Start of Dataset records

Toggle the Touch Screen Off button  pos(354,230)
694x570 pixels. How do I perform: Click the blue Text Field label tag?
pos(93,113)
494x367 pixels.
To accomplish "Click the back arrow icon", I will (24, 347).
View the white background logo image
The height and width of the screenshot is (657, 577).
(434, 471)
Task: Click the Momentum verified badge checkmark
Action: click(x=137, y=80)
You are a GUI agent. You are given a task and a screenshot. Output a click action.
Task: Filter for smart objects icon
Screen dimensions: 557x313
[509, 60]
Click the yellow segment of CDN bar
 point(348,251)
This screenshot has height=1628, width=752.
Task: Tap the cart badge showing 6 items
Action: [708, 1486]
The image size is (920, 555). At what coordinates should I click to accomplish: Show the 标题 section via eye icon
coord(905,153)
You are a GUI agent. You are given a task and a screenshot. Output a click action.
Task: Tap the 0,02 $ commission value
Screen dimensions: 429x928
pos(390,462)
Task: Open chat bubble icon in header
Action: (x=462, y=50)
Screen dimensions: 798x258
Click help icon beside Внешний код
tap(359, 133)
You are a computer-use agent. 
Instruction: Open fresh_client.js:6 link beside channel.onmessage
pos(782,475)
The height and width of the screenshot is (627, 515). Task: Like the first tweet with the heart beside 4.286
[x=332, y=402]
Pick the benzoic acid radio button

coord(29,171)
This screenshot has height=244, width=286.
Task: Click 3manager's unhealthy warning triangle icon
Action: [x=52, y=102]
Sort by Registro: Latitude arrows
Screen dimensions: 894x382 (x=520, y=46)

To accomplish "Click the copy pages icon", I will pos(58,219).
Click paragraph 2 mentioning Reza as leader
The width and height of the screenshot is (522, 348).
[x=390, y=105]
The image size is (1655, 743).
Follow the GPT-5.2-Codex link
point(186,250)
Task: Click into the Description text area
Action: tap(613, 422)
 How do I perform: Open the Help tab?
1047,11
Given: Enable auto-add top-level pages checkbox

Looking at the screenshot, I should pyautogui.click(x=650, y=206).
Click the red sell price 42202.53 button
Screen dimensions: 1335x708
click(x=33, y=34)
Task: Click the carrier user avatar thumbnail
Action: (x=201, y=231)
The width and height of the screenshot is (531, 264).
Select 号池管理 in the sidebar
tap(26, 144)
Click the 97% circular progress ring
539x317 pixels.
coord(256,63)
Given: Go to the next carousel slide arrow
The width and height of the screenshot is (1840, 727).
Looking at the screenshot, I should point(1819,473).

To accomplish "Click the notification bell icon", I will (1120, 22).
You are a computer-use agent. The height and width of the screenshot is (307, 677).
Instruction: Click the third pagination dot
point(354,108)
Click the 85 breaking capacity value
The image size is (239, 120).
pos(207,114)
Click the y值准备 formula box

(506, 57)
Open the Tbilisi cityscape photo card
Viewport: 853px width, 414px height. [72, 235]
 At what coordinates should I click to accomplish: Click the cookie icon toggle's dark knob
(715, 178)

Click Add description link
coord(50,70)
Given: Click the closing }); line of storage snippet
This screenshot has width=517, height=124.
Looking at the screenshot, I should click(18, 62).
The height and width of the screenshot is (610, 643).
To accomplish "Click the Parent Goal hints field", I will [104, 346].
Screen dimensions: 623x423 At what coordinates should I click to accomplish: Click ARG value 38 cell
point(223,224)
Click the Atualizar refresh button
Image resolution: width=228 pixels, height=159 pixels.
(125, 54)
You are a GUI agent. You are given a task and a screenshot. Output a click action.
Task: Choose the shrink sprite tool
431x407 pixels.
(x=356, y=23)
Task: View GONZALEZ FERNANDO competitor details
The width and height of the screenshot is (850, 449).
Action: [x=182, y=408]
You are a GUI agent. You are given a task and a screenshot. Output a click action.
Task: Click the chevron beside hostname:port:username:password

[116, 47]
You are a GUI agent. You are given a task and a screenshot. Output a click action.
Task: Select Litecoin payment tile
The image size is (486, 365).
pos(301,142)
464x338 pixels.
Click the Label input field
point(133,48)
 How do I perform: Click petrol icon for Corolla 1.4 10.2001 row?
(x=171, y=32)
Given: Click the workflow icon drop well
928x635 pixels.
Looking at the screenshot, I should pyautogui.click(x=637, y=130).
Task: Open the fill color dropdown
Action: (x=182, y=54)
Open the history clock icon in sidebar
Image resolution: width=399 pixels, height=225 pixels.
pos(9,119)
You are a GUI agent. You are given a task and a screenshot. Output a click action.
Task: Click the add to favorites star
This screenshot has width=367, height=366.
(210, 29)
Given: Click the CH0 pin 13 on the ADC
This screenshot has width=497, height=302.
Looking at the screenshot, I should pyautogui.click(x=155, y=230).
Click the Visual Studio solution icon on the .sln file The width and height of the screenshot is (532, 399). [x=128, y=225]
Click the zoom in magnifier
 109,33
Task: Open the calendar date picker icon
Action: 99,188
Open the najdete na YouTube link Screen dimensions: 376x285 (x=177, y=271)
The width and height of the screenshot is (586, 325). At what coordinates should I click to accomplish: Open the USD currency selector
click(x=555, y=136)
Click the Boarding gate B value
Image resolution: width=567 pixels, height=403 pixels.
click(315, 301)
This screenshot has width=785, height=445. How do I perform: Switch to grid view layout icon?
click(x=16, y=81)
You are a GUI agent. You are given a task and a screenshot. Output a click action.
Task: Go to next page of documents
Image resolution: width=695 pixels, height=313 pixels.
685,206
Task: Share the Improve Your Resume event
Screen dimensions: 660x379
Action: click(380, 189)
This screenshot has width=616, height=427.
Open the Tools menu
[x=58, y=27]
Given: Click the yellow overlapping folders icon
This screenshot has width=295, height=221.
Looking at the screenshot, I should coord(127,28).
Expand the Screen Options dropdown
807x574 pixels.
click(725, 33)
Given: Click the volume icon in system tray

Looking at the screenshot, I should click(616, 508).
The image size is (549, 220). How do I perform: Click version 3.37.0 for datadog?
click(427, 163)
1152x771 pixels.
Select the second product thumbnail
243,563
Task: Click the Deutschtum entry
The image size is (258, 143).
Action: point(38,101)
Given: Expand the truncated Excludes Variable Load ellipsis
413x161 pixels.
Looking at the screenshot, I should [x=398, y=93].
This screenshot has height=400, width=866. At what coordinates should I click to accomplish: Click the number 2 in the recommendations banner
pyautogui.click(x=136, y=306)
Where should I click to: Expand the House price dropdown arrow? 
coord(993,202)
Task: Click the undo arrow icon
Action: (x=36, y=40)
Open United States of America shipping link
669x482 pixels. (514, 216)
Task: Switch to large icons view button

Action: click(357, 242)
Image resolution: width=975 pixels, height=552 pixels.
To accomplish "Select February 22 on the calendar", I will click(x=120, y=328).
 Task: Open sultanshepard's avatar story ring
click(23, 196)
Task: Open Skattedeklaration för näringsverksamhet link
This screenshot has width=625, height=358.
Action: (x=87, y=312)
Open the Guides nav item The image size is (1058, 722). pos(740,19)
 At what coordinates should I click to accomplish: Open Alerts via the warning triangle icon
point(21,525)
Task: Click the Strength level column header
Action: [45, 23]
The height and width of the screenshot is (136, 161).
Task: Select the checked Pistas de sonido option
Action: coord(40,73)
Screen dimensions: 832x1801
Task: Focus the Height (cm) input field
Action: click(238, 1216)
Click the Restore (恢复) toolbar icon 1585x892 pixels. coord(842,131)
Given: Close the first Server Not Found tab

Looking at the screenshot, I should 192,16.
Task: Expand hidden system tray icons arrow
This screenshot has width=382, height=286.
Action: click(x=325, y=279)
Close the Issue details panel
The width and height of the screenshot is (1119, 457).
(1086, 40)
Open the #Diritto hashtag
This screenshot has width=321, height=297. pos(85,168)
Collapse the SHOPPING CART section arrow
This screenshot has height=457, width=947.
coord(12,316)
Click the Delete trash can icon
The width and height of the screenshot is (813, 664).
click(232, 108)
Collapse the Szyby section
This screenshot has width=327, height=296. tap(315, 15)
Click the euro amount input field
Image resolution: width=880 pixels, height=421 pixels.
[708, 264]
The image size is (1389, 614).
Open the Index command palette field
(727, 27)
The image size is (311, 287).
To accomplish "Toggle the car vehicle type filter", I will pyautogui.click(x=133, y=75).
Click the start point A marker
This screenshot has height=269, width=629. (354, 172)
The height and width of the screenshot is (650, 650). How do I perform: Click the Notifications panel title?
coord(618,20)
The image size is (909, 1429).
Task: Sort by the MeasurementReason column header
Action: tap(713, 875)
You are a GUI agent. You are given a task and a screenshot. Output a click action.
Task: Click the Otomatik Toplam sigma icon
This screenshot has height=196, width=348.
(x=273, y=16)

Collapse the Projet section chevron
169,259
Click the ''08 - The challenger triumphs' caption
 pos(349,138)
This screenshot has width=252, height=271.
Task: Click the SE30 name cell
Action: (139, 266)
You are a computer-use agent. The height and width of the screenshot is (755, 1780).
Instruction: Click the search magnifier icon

End of Dataset records

Your task is to restate, word for word, only those lines above that fall between the line holding "Task: Click the chevron" and the line holding "Given: Click the workflow icon drop well", inclusive.

Task: Click the chevron beside hostname:port:username:password

[116, 47]
You are a GUI agent. You are given a task and a screenshot. Output a click action.
Task: Select Litecoin payment tile
The image size is (486, 365).
pos(301,142)
464x338 pixels.
Click the Label input field
point(133,48)
 How do I perform: Click petrol icon for Corolla 1.4 10.2001 row?
(x=171, y=32)
Given: Click the workflow icon drop well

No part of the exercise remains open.